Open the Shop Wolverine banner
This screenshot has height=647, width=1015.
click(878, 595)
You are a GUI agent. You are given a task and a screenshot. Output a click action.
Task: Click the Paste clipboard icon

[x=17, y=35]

------------------------------------------------------------

_What you should do_. Having found the line with "This screenshot has height=647, width=1015.", transcribe it and each line after it to the end of the entries, with no other lines.

_Output for this task_.
This screenshot has height=647, width=1015.
click(878, 595)
You are a GUI agent. You are given a task and a screenshot. Output a click action.
Task: Click the Paste clipboard icon

[x=17, y=35]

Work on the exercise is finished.